┌─ DATA EXTRACTS

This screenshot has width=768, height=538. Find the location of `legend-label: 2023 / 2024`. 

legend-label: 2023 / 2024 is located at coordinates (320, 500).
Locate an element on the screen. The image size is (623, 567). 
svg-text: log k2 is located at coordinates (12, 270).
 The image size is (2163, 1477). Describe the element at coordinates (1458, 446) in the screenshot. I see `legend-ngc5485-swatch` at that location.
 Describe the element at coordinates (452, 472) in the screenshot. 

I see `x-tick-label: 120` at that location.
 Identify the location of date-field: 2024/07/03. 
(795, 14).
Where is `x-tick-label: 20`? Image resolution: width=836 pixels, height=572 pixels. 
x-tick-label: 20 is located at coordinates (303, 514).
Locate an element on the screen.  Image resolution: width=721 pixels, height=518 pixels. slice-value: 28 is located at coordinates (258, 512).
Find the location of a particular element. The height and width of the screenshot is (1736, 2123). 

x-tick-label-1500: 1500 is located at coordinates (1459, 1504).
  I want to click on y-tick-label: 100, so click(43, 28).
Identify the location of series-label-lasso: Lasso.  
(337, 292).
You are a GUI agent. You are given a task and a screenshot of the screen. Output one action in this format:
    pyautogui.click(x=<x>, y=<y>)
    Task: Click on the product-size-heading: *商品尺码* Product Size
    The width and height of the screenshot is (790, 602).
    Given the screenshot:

└─

■ **WHAT YOU WILL DO**: Can you reproduce the lines of the entries above verbatim, from the line containing "Find the location of a" through the line containing "(337, 292).", with both of those lines included?

■ **RESPONSE AREA**:
Find the location of a particular element. The height and width of the screenshot is (1736, 2123). 

x-tick-label-1500: 1500 is located at coordinates (1459, 1504).
  I want to click on y-tick-label: 100, so click(43, 28).
Identify the location of series-label-lasso: Lasso.  
(337, 292).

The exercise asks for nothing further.